Request for egistration of character set TSCII for TAMIL language

Discussion:

Martin Duerst

2007-02-23 10:02:39 UTC

[I prepared this yesterday, but it didn't get out because
my Win box was suddenly getting slower and slower and I had
to restart. My comments seem to be more or less parallel
to what Ned wrote.]

Hello Kuppuswamy,

I'm extremely sorry that I haven't replied to you earlier.
There are two reasons for this: I have been extremely busy during
the term here at the University, and the mailing list archive
(at http://mail.apps.ietf.org/ietf/charsets/maillist.html)
wasn't accessible for a long time. It is now accessible, but
strangely enough doesn't contain your messages.

Ned, can you check? THANKS!
(one message came back today saying that the posting limit
is too low, so the ppt attachment didn't make it through.)

Looking at your submission, it looks very good in terms of
all the data and documentation available. The main problem
is that the data isn't grouped the way we would expect it.
You sent in a .pdf file as the main registration document.
However, the main registration document should be in ASCII
only. So the main thing to do is to take some of the information
from the .pdf document, maybe with some other information
(e.g. correspondence table to Unicode) and put the ASCII
part of it directly in the registration itself.

Anything else (e.g. code chart, glyph tables,...), in particular
things that obviously cannot be put into ASCII, should remain
in .pdf (or a simliar form), but should not be entitled
"Draft Proposal for formal registration of TSCII..." or
anything similar. It's just a document describing the encoding.
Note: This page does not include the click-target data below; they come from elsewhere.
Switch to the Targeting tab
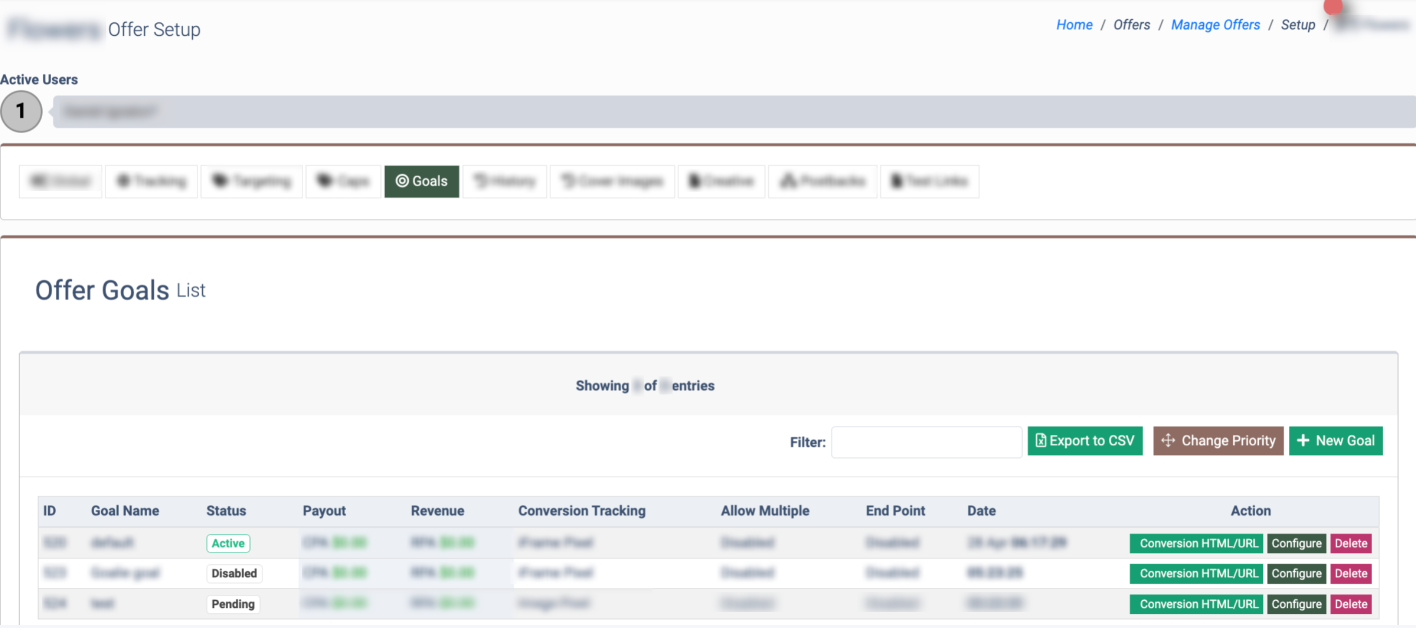 pyautogui.click(x=253, y=181)
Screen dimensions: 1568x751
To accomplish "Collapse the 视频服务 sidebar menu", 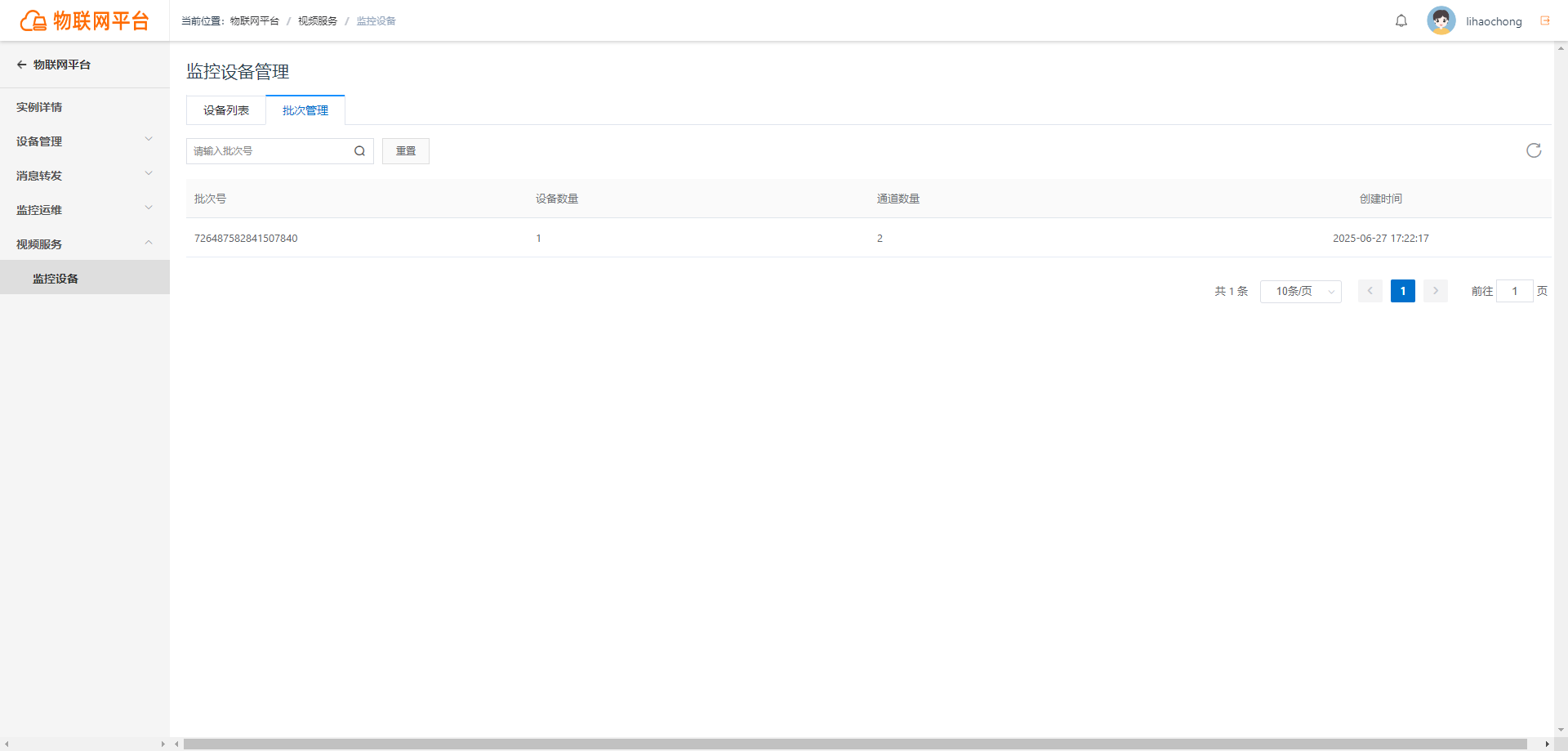I will pos(85,244).
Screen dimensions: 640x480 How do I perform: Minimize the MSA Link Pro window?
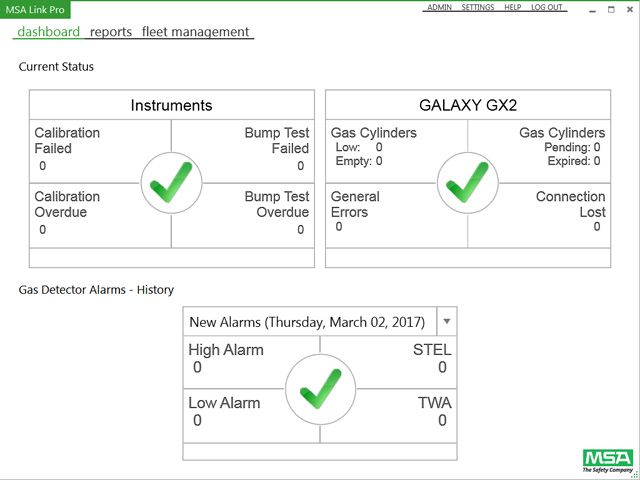tap(585, 9)
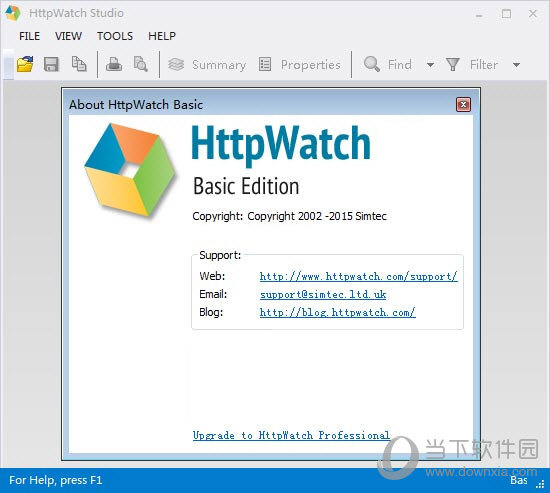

Some more detailled comments below.

Registration of new language charset for Tamil
TSCII
(TAMIL SCRIPT CODE FOR INFORMATION INTERCHANGE)
None
YES

maybe add: As 8bit or with base64 or quoted-printable encoding

www.tscii.org/tsciispec.html
http://www.unicode.org/notes/tn15/

Other registrations (see e.g.
http://mail.apps.ietf.org/ietf/charsets/msg01739.html)
have included this. In your case, the mapping is more
complex, so maybe including it is not such a good idea,
but probably adding something like "please note that not
all codepoints can be converted one-to-one" or so
would help.

COMMON

The intent of this section, as I understand it, is mostly
for implementers. But your text reads more like a pamphlet
trying to convince us to register. If necessary (I'm already
convinced, so I don't think it's necessary), such arguments
can be given on this mailing list.

Tamil is one of the main Indian languages (Dravidian in Origin)
currently spoken by over 70 million people worldwide. TSCII
(Tamil Script Code for Information Interchange) is a bilingual 8-bit
glyph-based encoding scheme (Roman and Tamil) to deal with
Tamil materials on computers and for Information Interchange
across platforms using different protocols and document formats.
The TSCII scheme was collectively worked out through Net-based
discussions in 1998. TSCII is modelled on the ISO-8859-XX scheme
with standard plain ASCII set filling the 7-bit part and a set of Tamil
character glyphs filling the 8-bit part.
The TSCII scheme has been widely in use for over 5 years in all three
popular computer platforms (Windows, Macintosh and Unix/Linux).
In addition to millions of home-users (particularly in India,
Singapore,
Malaysia, Sri Lanka, Western Europe and North America), TSCII
encoding is used widely in Net-based mailing lists, newspapers
and ezines on-line, digital library etc. Legacy data in TSCII format
generated during the last 5 years is quite substantial and is growing
constantly.
TSCII as an established language encoding is already recognized
by major IT players like the Unicode Consortium, Microsoft, Apple,
Oracle and Sun Microsystems. With OS-level support for Tamil in
Microsoft Windows 2000 and later OS releases and very recently in
Apple$BCT(B Mac OS X 10.4 (Tiger) release, Tamil Diaspora has started to
use Unicode already. The Purpose of this formal registration with IETF
is to facilitate migration of the vast amounts of legacy data in TSCII
and
multitude of users.

In general, the idea is to have a small number of
people, but with more address information. Please
see other examples. The contact information is not
there to show that the proposal has wide support, but
to list somebody who can be contacted in cases of questions.

Regards, Martin.

TSCII USER GROUP represented by
Kalyanasundaram, Kuppuswamy (Switzerland)
Manivannan, Mani (USA)
Nedumaran, Muthu (Malaysia)
Kaviarasan, S (USA)
Paul, Ravindran K (Malaysia)
Doddannan, Sivaraj (India)
RM. Krishnan (India)
Kumar Mallikarjunan (USA)
Sinnathurai Srivas (UK)

#-#-# Martin J. Du"rst, Assoc. Professor, Aoyama Gakuin University
#-#-# http://www.sw.it.aoyama.ac.jp mailto:***@it.aoyama.ac.jp

Ned Freed

2007-02-24 19:40:33 UTC

Permalink

Post by Martin Duerst
[I prepared this yesterday, but it didn't get out because
my Win box was suddenly getting slower and slower and I had
to restart. My comments seem to be more or less parallel
to what Ned wrote.]
Hello Kuppuswamy,
I'm extremely sorry that I haven't replied to you earlier.
There are two reasons for this: I have been extremely busy during
the term here at the University, and the mailing list archive
(at http://mail.apps.ietf.org/ietf/charsets/maillist.html)
wasn't accessible for a long time.

Please let me know if/when this happens.

Post by Martin Duerst
It is now accessible, but
strangely enough doesn't contain your messages.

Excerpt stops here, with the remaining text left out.